** Start of Excerpted data **

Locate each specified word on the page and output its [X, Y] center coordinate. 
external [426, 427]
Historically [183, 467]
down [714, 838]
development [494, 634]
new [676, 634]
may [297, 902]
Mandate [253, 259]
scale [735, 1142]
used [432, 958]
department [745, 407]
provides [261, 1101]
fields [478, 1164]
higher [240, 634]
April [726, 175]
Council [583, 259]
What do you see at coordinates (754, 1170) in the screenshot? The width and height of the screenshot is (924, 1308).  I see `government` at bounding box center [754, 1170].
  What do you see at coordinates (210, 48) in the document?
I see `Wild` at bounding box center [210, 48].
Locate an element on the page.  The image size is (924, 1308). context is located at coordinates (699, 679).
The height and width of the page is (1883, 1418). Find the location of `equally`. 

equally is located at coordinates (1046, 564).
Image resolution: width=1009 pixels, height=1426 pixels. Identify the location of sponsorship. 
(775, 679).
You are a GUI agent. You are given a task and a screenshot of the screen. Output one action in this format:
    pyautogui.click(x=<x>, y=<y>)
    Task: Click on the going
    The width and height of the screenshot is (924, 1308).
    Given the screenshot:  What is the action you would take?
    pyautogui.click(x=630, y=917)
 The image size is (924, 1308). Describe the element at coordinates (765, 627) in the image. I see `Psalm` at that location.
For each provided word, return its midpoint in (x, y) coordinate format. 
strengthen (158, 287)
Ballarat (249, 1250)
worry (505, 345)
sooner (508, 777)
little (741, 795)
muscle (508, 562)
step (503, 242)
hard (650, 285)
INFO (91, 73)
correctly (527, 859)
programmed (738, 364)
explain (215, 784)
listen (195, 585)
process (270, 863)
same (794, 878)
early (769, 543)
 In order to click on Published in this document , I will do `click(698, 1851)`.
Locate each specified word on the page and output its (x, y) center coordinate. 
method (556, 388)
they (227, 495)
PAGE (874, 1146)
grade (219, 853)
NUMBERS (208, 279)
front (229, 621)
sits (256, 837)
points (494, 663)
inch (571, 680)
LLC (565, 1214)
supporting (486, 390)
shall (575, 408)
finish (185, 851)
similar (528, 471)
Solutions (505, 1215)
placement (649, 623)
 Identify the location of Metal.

** End of Excerpted data **

Goal: Copy the data above line for line, leaving every character unchanged.

Response to the task:
Locate each specified word on the page and output its [X, Y] center coordinate. 
external [426, 427]
Historically [183, 467]
down [714, 838]
development [494, 634]
new [676, 634]
may [297, 902]
Mandate [253, 259]
scale [735, 1142]
used [432, 958]
department [745, 407]
provides [261, 1101]
fields [478, 1164]
higher [240, 634]
April [726, 175]
Council [583, 259]
What do you see at coordinates (754, 1170) in the screenshot? The width and height of the screenshot is (924, 1308).  I see `government` at bounding box center [754, 1170].
  What do you see at coordinates (210, 48) in the document?
I see `Wild` at bounding box center [210, 48].
Locate an element on the page.  The image size is (924, 1308). context is located at coordinates (699, 679).
The height and width of the page is (1883, 1418). Find the location of `equally`. 

equally is located at coordinates (1046, 564).
Image resolution: width=1009 pixels, height=1426 pixels. Identify the location of sponsorship. 
(775, 679).
You are a GUI agent. You are given a task and a screenshot of the screen. Output one action in this format:
    pyautogui.click(x=<x>, y=<y>)
    Task: Click on the going
    The width and height of the screenshot is (924, 1308).
    Given the screenshot:  What is the action you would take?
    pyautogui.click(x=630, y=917)
 The image size is (924, 1308). Describe the element at coordinates (765, 627) in the image. I see `Psalm` at that location.
For each provided word, return its midpoint in (x, y) coordinate format. 
strengthen (158, 287)
Ballarat (249, 1250)
worry (505, 345)
sooner (508, 777)
little (741, 795)
muscle (508, 562)
step (503, 242)
hard (650, 285)
INFO (91, 73)
correctly (527, 859)
programmed (738, 364)
explain (215, 784)
listen (195, 585)
process (270, 863)
same (794, 878)
early (769, 543)
 In order to click on Published in this document , I will do `click(698, 1851)`.
Locate each specified word on the page and output its (x, y) center coordinate. 
method (556, 388)
they (227, 495)
PAGE (874, 1146)
grade (219, 853)
NUMBERS (208, 279)
front (229, 621)
sits (256, 837)
points (494, 663)
inch (571, 680)
LLC (565, 1214)
supporting (486, 390)
shall (575, 408)
finish (185, 851)
similar (528, 471)
Solutions (505, 1215)
placement (649, 623)
 Identify the location of Metal.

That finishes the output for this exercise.